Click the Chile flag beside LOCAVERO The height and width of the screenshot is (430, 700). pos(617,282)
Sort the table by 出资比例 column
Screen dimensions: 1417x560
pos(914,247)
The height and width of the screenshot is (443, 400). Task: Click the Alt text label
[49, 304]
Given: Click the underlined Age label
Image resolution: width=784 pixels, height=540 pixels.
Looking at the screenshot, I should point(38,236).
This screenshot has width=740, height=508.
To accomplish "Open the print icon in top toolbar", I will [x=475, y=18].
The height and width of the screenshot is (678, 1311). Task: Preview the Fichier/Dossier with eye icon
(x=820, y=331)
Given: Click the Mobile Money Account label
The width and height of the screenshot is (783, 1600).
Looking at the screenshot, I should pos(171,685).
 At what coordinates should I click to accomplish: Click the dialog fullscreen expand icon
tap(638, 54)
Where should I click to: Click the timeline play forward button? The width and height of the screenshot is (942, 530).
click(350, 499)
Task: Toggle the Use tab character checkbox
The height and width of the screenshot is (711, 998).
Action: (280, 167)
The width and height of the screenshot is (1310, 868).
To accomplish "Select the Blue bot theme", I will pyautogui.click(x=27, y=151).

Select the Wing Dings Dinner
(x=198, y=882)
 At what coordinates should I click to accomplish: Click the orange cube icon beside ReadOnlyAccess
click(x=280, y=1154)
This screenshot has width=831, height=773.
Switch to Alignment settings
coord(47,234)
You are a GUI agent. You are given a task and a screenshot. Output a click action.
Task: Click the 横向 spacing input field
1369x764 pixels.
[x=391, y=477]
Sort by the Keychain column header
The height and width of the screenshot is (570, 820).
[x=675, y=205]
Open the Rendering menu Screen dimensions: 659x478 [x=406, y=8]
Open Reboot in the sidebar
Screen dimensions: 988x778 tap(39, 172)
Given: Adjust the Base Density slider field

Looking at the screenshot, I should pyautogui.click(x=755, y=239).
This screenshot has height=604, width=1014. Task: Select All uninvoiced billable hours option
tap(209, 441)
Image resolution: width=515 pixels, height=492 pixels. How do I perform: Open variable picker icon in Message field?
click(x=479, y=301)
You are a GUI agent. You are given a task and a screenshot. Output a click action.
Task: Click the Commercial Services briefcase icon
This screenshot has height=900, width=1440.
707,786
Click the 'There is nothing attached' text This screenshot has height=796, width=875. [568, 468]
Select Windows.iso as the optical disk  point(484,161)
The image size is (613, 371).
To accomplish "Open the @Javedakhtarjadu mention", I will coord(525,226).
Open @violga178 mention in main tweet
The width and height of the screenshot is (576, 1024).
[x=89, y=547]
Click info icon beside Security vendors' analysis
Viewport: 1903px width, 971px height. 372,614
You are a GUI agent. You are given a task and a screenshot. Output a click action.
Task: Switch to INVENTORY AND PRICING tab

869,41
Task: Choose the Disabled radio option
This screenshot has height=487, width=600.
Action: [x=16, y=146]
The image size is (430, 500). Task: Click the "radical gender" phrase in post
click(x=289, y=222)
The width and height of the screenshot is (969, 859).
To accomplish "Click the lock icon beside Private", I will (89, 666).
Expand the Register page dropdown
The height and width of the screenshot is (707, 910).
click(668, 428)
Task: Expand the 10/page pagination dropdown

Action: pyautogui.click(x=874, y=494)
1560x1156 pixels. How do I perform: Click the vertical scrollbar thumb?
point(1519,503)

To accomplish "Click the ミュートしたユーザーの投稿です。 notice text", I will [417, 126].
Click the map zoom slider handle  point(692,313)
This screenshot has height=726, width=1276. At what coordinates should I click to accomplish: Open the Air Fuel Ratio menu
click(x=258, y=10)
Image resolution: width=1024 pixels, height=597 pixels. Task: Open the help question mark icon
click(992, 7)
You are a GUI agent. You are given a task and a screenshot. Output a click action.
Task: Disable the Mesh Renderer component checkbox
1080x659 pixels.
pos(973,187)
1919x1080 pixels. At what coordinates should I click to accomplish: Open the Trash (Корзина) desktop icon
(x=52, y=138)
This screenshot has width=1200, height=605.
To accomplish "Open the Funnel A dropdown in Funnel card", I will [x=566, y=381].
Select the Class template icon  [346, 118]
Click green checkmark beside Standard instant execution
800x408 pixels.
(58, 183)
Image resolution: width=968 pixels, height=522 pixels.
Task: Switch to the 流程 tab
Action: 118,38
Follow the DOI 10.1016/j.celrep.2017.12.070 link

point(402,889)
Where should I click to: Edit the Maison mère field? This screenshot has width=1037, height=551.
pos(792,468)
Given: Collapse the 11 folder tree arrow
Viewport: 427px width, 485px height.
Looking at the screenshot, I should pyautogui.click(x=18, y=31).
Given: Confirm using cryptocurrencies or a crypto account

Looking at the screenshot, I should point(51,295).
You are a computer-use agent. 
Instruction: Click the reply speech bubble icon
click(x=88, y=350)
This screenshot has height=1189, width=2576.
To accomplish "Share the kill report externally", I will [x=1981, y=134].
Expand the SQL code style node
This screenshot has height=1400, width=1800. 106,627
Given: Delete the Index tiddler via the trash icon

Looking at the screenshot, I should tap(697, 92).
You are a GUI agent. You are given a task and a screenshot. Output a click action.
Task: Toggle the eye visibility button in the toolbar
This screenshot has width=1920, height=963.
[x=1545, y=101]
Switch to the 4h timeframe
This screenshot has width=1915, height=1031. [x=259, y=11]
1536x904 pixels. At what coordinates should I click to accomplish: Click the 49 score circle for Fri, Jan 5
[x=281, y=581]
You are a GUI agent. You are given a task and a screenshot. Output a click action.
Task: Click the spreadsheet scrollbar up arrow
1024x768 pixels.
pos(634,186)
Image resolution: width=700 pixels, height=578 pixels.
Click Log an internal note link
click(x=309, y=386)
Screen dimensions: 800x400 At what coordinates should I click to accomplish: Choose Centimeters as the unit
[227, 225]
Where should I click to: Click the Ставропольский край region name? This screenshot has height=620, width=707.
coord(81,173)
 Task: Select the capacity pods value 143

◆ ◆ ◆ ◆

WHAT TO PRODUCE
Each line of the material should be returned exactly as it stands.

SOLUTION
Click the Chile flag beside LOCAVERO The height and width of the screenshot is (430, 700). pos(617,282)
Sort the table by 出资比例 column
Screen dimensions: 1417x560
pos(914,247)
The height and width of the screenshot is (443, 400). Task: Click the Alt text label
[49, 304]
Given: Click the underlined Age label
Image resolution: width=784 pixels, height=540 pixels.
Looking at the screenshot, I should point(38,236).
This screenshot has width=740, height=508.
To accomplish "Open the print icon in top toolbar", I will [x=475, y=18].
The height and width of the screenshot is (678, 1311). Task: Preview the Fichier/Dossier with eye icon
(x=820, y=331)
Given: Click the Mobile Money Account label
The width and height of the screenshot is (783, 1600).
Looking at the screenshot, I should pos(171,685).
 At what coordinates should I click to accomplish: Click the dialog fullscreen expand icon
tap(638, 54)
Where should I click to: Click the timeline play forward button? The width and height of the screenshot is (942, 530).
click(350, 499)
Task: Toggle the Use tab character checkbox
The height and width of the screenshot is (711, 998).
Action: (280, 167)
The width and height of the screenshot is (1310, 868).
To accomplish "Select the Blue bot theme", I will pyautogui.click(x=27, y=151).

Select the Wing Dings Dinner
(x=198, y=882)
 At what coordinates should I click to accomplish: Click the orange cube icon beside ReadOnlyAccess
click(x=280, y=1154)
This screenshot has width=831, height=773.
Switch to Alignment settings
coord(47,234)
You are a GUI agent. You are given a task and a screenshot. Output a click action.
Task: Click the 横向 spacing input field
1369x764 pixels.
[x=391, y=477]
Sort by the Keychain column header
The height and width of the screenshot is (570, 820).
[x=675, y=205]
Open the Rendering menu Screen dimensions: 659x478 [x=406, y=8]
Open Reboot in the sidebar
Screen dimensions: 988x778 tap(39, 172)
Given: Adjust the Base Density slider field

Looking at the screenshot, I should pyautogui.click(x=755, y=239).
This screenshot has height=604, width=1014. Task: Select All uninvoiced billable hours option
tap(209, 441)
Image resolution: width=515 pixels, height=492 pixels. How do I perform: Open variable picker icon in Message field?
click(x=479, y=301)
You are a GUI agent. You are given a task and a screenshot. Output a click action.
Task: Click the Commercial Services briefcase icon
This screenshot has height=900, width=1440.
707,786
Click the 'There is nothing attached' text This screenshot has height=796, width=875. [568, 468]
Select Windows.iso as the optical disk  point(484,161)
The image size is (613, 371).
To accomplish "Open the @Javedakhtarjadu mention", I will coord(525,226).
Open @violga178 mention in main tweet
The width and height of the screenshot is (576, 1024).
[x=89, y=547]
Click info icon beside Security vendors' analysis
Viewport: 1903px width, 971px height. 372,614
You are a GUI agent. You are given a task and a screenshot. Output a click action.
Task: Switch to INVENTORY AND PRICING tab

869,41
Task: Choose the Disabled radio option
This screenshot has height=487, width=600.
Action: [x=16, y=146]
The image size is (430, 500). Task: Click the "radical gender" phrase in post
click(x=289, y=222)
The width and height of the screenshot is (969, 859).
To accomplish "Click the lock icon beside Private", I will (89, 666).
Expand the Register page dropdown
The height and width of the screenshot is (707, 910).
click(668, 428)
Task: Expand the 10/page pagination dropdown

Action: pyautogui.click(x=874, y=494)
1560x1156 pixels. How do I perform: Click the vertical scrollbar thumb?
point(1519,503)

To accomplish "Click the ミュートしたユーザーの投稿です。 notice text", I will [417, 126].
Click the map zoom slider handle  point(692,313)
This screenshot has height=726, width=1276. At what coordinates should I click to accomplish: Open the Air Fuel Ratio menu
click(x=258, y=10)
Image resolution: width=1024 pixels, height=597 pixels. Task: Open the help question mark icon
click(992, 7)
You are a GUI agent. You are given a task and a screenshot. Output a click action.
Task: Disable the Mesh Renderer component checkbox
1080x659 pixels.
pos(973,187)
1919x1080 pixels. At what coordinates should I click to accomplish: Open the Trash (Корзина) desktop icon
(x=52, y=138)
This screenshot has width=1200, height=605.
To accomplish "Open the Funnel A dropdown in Funnel card", I will [x=566, y=381].
Select the Class template icon  [346, 118]
Click green checkmark beside Standard instant execution
800x408 pixels.
(58, 183)
Image resolution: width=968 pixels, height=522 pixels.
Task: Switch to the 流程 tab
Action: 118,38
Follow the DOI 10.1016/j.celrep.2017.12.070 link

point(402,889)
Where should I click to: Edit the Maison mère field? This screenshot has width=1037, height=551.
pos(792,468)
Given: Collapse the 11 folder tree arrow
Viewport: 427px width, 485px height.
Looking at the screenshot, I should pyautogui.click(x=18, y=31).
Given: Confirm using cryptocurrencies or a crypto account

Looking at the screenshot, I should point(51,295).
You are a computer-use agent. 
Instruction: Click the reply speech bubble icon
click(x=88, y=350)
This screenshot has height=1189, width=2576.
To accomplish "Share the kill report externally", I will [x=1981, y=134].
Expand the SQL code style node
This screenshot has height=1400, width=1800. 106,627
Given: Delete the Index tiddler via the trash icon

Looking at the screenshot, I should tap(697, 92).
You are a GUI agent. You are given a task and a screenshot. Output a click action.
Task: Toggle the eye visibility button in the toolbar
This screenshot has width=1920, height=963.
[x=1545, y=101]
Switch to the 4h timeframe
This screenshot has width=1915, height=1031. [x=259, y=11]
1536x904 pixels. At what coordinates should I click to accomplish: Click the 49 score circle for Fri, Jan 5
[x=281, y=581]
You are a GUI agent. You are given a task and a screenshot. Output a click action.
Task: Click the spreadsheet scrollbar up arrow
1024x768 pixels.
pos(634,186)
Image resolution: width=700 pixels, height=578 pixels.
Click Log an internal note link
click(x=309, y=386)
Screen dimensions: 800x400 At what coordinates should I click to accomplish: Choose Centimeters as the unit
[227, 225]
Where should I click to: Click the Ставропольский край region name? This screenshot has height=620, width=707.
coord(81,173)
 Task: Select the capacity pods value 143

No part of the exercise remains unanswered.